(Records drawn from a dataset)
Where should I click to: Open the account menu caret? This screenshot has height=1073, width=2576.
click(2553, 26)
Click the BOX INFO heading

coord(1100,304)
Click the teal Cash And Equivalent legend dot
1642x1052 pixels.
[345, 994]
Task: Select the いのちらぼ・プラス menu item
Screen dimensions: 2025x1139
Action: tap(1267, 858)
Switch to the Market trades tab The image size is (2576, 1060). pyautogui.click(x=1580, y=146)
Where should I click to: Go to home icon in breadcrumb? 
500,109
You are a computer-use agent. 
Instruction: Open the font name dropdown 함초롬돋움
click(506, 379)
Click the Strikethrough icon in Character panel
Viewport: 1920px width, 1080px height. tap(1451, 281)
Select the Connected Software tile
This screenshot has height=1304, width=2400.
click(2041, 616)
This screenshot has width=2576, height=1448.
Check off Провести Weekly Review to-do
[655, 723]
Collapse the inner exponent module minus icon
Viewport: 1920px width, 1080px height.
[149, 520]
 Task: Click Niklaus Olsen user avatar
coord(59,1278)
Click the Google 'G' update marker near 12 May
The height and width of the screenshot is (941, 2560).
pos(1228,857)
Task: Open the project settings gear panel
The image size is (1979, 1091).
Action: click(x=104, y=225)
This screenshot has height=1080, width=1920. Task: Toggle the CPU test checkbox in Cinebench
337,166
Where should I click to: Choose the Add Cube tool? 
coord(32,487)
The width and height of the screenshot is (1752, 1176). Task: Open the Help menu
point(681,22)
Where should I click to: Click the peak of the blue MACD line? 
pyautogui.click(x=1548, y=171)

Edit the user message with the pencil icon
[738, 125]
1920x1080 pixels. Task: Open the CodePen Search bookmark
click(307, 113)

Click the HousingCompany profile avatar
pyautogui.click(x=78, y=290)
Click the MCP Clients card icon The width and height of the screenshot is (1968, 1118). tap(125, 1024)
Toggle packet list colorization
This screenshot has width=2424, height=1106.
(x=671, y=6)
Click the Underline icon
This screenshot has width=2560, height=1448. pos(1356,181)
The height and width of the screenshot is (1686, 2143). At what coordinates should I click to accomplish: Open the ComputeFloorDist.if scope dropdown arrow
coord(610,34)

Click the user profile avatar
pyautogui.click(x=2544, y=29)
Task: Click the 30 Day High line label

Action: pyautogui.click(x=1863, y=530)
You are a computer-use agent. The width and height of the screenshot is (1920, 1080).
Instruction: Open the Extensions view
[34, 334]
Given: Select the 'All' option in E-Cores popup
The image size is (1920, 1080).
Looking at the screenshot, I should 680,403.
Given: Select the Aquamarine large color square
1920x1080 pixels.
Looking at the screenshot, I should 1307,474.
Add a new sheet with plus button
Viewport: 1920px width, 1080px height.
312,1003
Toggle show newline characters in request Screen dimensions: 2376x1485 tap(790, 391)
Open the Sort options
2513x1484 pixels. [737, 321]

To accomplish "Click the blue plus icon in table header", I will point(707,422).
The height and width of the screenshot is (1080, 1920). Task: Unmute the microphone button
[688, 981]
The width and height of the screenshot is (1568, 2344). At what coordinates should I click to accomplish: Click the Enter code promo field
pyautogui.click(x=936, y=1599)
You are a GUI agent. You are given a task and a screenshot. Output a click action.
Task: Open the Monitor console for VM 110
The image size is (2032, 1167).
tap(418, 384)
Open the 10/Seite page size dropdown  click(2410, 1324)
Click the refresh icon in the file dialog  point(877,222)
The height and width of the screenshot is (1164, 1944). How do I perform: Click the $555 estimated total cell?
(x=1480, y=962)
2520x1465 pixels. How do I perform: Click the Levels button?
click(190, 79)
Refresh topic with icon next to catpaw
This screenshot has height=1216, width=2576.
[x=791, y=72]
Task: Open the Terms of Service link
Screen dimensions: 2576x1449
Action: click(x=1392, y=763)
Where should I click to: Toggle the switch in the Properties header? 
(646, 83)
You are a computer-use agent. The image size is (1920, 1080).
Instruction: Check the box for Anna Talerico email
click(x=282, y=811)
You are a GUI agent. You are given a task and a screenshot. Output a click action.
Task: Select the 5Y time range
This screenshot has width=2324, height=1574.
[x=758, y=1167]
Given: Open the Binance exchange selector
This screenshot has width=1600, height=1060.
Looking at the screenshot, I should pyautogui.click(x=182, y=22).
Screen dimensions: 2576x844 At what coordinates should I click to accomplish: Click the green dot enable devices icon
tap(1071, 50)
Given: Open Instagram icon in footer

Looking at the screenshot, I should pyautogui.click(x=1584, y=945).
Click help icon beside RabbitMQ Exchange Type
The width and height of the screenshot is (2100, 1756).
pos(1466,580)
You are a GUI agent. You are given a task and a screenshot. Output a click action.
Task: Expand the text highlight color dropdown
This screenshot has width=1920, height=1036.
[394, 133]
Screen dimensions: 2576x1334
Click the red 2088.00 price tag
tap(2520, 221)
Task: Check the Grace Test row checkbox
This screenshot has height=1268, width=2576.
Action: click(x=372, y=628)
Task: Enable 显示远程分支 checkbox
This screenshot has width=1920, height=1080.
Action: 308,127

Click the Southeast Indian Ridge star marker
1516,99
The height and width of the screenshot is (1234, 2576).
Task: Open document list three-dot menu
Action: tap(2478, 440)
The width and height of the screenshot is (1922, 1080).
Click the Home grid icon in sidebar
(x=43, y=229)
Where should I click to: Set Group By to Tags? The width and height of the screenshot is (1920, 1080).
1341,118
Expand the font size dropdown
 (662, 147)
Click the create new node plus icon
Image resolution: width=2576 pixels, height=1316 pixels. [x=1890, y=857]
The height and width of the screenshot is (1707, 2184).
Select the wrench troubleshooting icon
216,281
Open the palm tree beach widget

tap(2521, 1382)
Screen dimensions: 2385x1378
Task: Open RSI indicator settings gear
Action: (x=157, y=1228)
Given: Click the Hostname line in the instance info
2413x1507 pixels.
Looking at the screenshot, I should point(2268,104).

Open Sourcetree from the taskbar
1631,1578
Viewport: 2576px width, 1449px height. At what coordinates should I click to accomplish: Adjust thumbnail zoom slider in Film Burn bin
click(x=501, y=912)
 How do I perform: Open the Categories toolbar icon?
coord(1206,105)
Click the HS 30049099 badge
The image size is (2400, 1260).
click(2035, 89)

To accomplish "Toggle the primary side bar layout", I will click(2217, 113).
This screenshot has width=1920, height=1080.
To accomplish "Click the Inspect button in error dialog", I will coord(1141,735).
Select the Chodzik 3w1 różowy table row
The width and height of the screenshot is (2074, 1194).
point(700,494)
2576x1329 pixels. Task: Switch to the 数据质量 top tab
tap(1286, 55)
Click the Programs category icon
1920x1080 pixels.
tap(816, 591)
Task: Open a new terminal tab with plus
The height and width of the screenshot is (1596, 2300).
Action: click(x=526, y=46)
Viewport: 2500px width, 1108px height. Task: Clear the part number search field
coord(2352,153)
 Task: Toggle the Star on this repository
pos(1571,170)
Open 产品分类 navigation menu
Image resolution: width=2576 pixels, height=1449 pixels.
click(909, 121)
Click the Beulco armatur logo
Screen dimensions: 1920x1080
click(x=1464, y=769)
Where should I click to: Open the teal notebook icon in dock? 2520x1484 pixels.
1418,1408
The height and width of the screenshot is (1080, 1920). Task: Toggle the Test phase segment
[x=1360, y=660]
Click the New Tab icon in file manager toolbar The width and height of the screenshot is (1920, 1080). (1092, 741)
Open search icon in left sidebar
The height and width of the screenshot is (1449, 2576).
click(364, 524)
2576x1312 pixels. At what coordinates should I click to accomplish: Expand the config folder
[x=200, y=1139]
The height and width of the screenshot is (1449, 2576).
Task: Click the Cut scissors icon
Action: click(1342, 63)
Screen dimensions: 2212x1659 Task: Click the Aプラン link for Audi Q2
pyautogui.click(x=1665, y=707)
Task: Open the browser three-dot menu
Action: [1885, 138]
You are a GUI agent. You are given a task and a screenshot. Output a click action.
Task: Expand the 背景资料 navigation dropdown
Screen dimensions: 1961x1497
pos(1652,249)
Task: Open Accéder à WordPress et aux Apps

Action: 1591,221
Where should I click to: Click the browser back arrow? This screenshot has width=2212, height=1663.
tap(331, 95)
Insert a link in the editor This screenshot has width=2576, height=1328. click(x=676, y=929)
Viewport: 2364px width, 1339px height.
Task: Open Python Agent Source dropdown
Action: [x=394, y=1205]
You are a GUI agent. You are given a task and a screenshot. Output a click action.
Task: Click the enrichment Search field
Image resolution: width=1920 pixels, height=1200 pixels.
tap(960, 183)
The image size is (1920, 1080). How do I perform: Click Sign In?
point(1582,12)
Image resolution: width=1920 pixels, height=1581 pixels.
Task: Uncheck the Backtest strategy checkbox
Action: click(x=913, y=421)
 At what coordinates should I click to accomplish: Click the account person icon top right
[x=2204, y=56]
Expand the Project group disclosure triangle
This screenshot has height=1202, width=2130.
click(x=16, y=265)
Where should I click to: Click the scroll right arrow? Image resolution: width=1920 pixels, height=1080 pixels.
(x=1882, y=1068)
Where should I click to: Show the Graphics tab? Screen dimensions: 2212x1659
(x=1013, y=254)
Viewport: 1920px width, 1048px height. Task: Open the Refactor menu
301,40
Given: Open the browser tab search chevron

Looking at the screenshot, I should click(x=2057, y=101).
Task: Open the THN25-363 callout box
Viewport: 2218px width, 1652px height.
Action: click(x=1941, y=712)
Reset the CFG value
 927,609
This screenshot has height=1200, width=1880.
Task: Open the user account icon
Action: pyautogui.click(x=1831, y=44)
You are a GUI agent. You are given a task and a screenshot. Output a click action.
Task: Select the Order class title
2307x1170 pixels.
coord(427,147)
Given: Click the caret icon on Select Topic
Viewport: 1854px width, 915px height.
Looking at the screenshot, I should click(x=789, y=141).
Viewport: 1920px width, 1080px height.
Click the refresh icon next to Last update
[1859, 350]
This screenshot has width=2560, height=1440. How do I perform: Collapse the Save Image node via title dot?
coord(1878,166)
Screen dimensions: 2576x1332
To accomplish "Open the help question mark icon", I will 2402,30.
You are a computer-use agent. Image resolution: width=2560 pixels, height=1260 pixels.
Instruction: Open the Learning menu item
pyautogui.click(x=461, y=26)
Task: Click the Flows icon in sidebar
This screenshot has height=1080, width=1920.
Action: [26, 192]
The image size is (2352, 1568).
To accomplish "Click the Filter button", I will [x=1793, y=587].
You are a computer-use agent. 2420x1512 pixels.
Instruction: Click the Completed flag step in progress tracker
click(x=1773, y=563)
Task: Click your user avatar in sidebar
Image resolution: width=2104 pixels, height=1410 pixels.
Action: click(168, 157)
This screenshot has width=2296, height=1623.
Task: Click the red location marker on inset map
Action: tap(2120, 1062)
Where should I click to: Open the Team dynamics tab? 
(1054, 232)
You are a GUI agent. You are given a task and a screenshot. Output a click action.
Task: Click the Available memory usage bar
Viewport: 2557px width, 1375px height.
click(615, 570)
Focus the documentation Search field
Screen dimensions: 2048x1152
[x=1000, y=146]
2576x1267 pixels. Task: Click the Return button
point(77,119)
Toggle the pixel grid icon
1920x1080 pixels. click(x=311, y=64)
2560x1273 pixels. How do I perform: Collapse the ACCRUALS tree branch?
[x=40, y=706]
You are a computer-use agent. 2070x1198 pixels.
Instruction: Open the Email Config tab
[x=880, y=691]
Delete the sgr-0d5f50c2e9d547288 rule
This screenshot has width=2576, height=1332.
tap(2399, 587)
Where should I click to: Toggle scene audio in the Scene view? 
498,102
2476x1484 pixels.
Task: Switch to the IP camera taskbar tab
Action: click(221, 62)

#### [EXERCISE REQUIREMENTS]
Give an exact copy of every line from the one holding "Viewport: 1854px width, 915px height." through the end of the records, both included, and no other lines.

#### [RESPONSE BELOW]
Viewport: 1854px width, 915px height.
Looking at the screenshot, I should click(x=789, y=141).
Viewport: 1920px width, 1080px height.
Click the refresh icon next to Last update
[1859, 350]
This screenshot has width=2560, height=1440. How do I perform: Collapse the Save Image node via title dot?
coord(1878,166)
Screen dimensions: 2576x1332
To accomplish "Open the help question mark icon", I will 2402,30.
You are a computer-use agent. Image resolution: width=2560 pixels, height=1260 pixels.
Instruction: Open the Learning menu item
pyautogui.click(x=461, y=26)
Task: Click the Flows icon in sidebar
This screenshot has height=1080, width=1920.
Action: [26, 192]
The image size is (2352, 1568).
To accomplish "Click the Filter button", I will [x=1793, y=587].
You are a computer-use agent. 2420x1512 pixels.
Instruction: Click the Completed flag step in progress tracker
click(x=1773, y=563)
Task: Click your user avatar in sidebar
Image resolution: width=2104 pixels, height=1410 pixels.
Action: click(168, 157)
This screenshot has width=2296, height=1623.
Task: Click the red location marker on inset map
Action: tap(2120, 1062)
Where should I click to: Open the Team dynamics tab? 
(1054, 232)
You are a GUI agent. You are given a task and a screenshot. Output a click action.
Task: Click the Available memory usage bar
Viewport: 2557px width, 1375px height.
click(615, 570)
Focus the documentation Search field
Screen dimensions: 2048x1152
[x=1000, y=146]
2576x1267 pixels. Task: Click the Return button
point(77,119)
Toggle the pixel grid icon
1920x1080 pixels. click(x=311, y=64)
2560x1273 pixels. How do I perform: Collapse the ACCRUALS tree branch?
[x=40, y=706]
You are a computer-use agent. 2070x1198 pixels.
Instruction: Open the Email Config tab
[x=880, y=691]
Delete the sgr-0d5f50c2e9d547288 rule
This screenshot has width=2576, height=1332.
tap(2399, 587)
Where should I click to: Toggle scene audio in the Scene view? 
498,102
2476x1484 pixels.
Task: Switch to the IP camera taskbar tab
Action: click(221, 62)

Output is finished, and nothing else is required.